Sprite files must be in an ASCII or UTF text file. Every sprite consists of a header and a body. The file must end with an empty line

Simple Sprites

The first 5 lines of the document are the file header. The following table describes the file header for simple sprites:

Line Number Value Type Description
1 Frame count Integer > 0 The number of animation frames in the sprite
2 Sprite width Integer > 0 The width of the sprite in characters
3 Sprite height Integer > 0 The height of the sprite in characters
4 Slowdown Integer >= 0 The number of frames that each animation frame will last. 0 means “no automatic animation”. 30 would be 1 frame per second because dragonfly runs at 30 frames per second.
5 Sprite color “red” | “yellow” | “green” | “cyan” | “blue” | “magenta” | “white” | “black” The color of the sprite.

Example Header

2
5
3
5
white

Body

The remainder of the file is the body of the sprite file. Every line must be the length of the sprite width defined in the header. The number of lines in the body must be Sprite height * Frame count.

Example Simple Sprite

2
5
3
5
white
  |  
 |-| 
  |  
 /-\ 
|---|
 \-/ 

Advanced Sprites

Header

The header must be surrounded by header tags on their own lines: <HEADER> and </HEADER>. Each of the header values must be defined using their key-value pairs on separate lines. The following is a list of header variables:

Value key Type Description
Frame count frames Integer > 0 The number of animation frames in the sprite
Sprite width width Integer > 0 The width of the sprite in characters
Sprite height height Integer > 0 The height of the sprite in characters
Slowdown slowdown Integer >= 0 The number of frames that each animation frame will last. 0 means “no automatic animation”. 30 would be 1 frame per second because dragonfly runs at 30 frames per second.
Sprite color color “red” | “yellow” | “green” | “cyan” | “blue” | “magenta” | “white” | “black” The color of the sprite.
Transparency transparency Character The character in the sprite file which will be ignored during rendering.

Example Header

<HEADER>
frames 2
width 5
height 3
color white
slowdown 5
transparency #
</HEADER>

Body

The body must be surrounded by body tags on their own lines: <BODY> and </BODY>. Each frame is separated by the keyword end on its own separate line.
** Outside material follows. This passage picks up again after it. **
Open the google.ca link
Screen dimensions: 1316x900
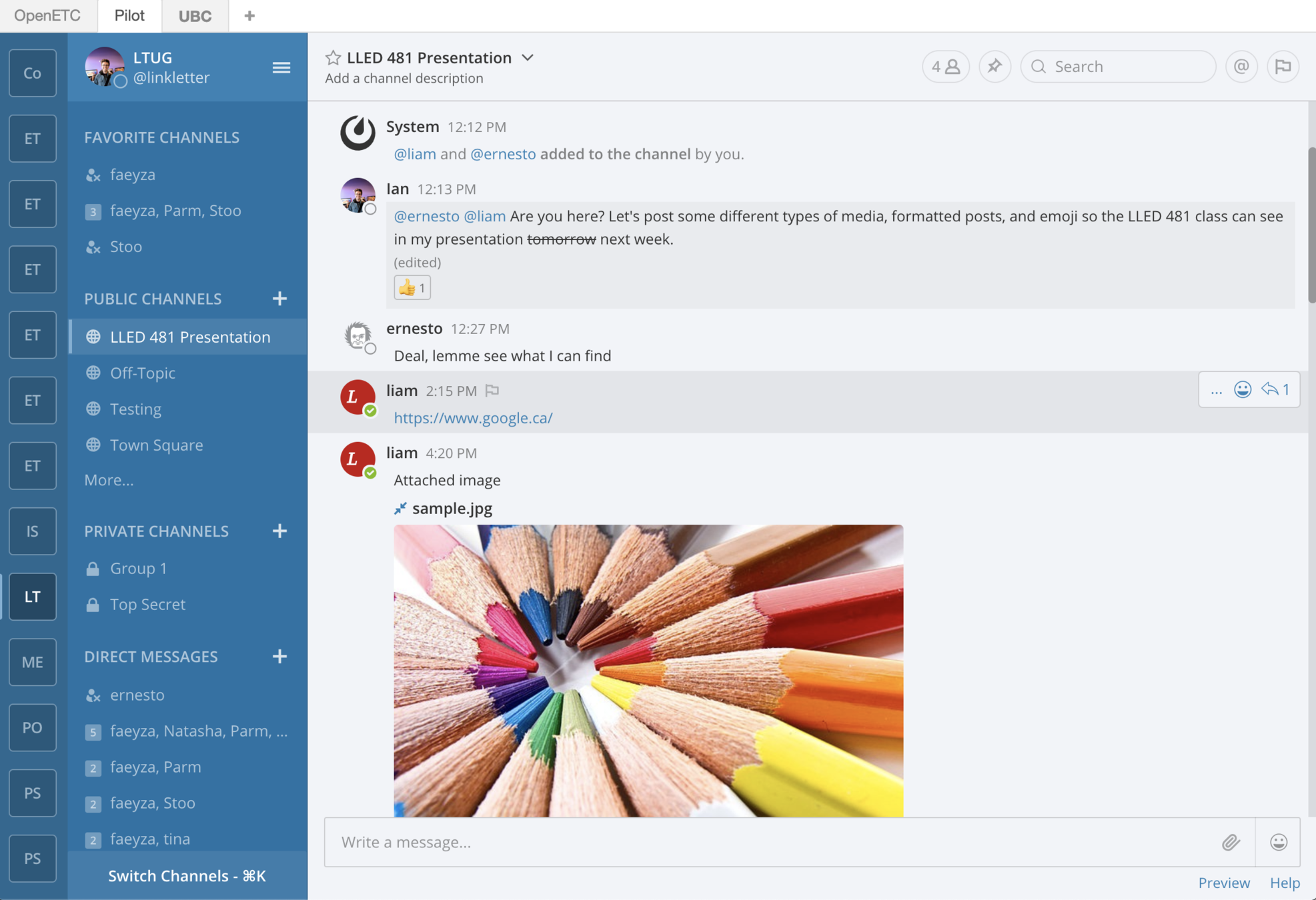[x=473, y=418]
Every line of a sprite frame must be the length of the sprite width defined in the header. The number of lines in the body must be (Sprite height + 1) * Frame count to include end after each frame.

Example Body

<BODY>
##|##
#|-|#
##|##
end
#/-\#
|---|
#\-/#
end
</BODY>

The footer must be surrounded by footer tags on their own lines: <FOOTER> and </FOOTER>. Each of the footer values must be defined using their key-value pairs on separate lines. The following is a list of header variables: |Value|key|Type|Description| |—|—|—|—| |Format version|version|1|The version number of the sprite file format being used|

<FOOTER>
version 1
</FOOTER>

Example Advanced Sprite

<HEADER>
frames 2
width 5
height 3
color white
slowdown 5
transparency #
</HEADER>
<BODY>
##|##
#|-|#
##|##
end
#/-\#
|---|
#\-/#
end
</BODY>
<FOOTER>
version 1
</FOOTER>

Tips

When creating a new sprite, it is often easiest to take an existing sprite file and modify it.
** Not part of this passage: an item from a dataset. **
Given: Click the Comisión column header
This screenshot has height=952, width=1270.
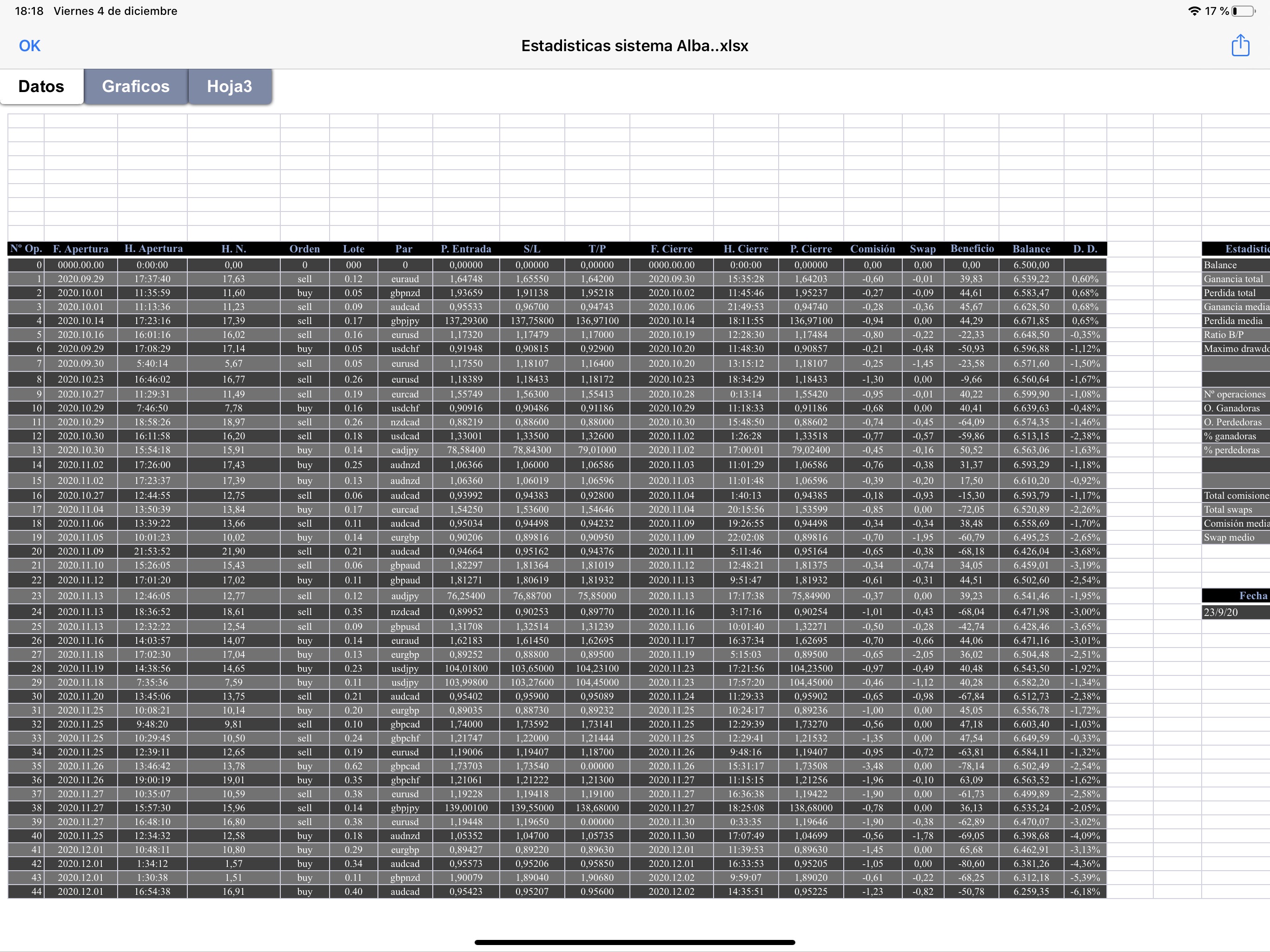Looking at the screenshot, I should click(872, 249).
If there are errors when a sprite file is loaded into the engine (via RM.loadSprite()), Dragonfly will write a message to dragonfly.log. Look for the line number where the parsing may have failed - the error could be there or in the heading specification.

A common error when creating a sprite is having spaces at the end of the line - these don’t show up in the editor but need to be there to “pad” a line in the frame.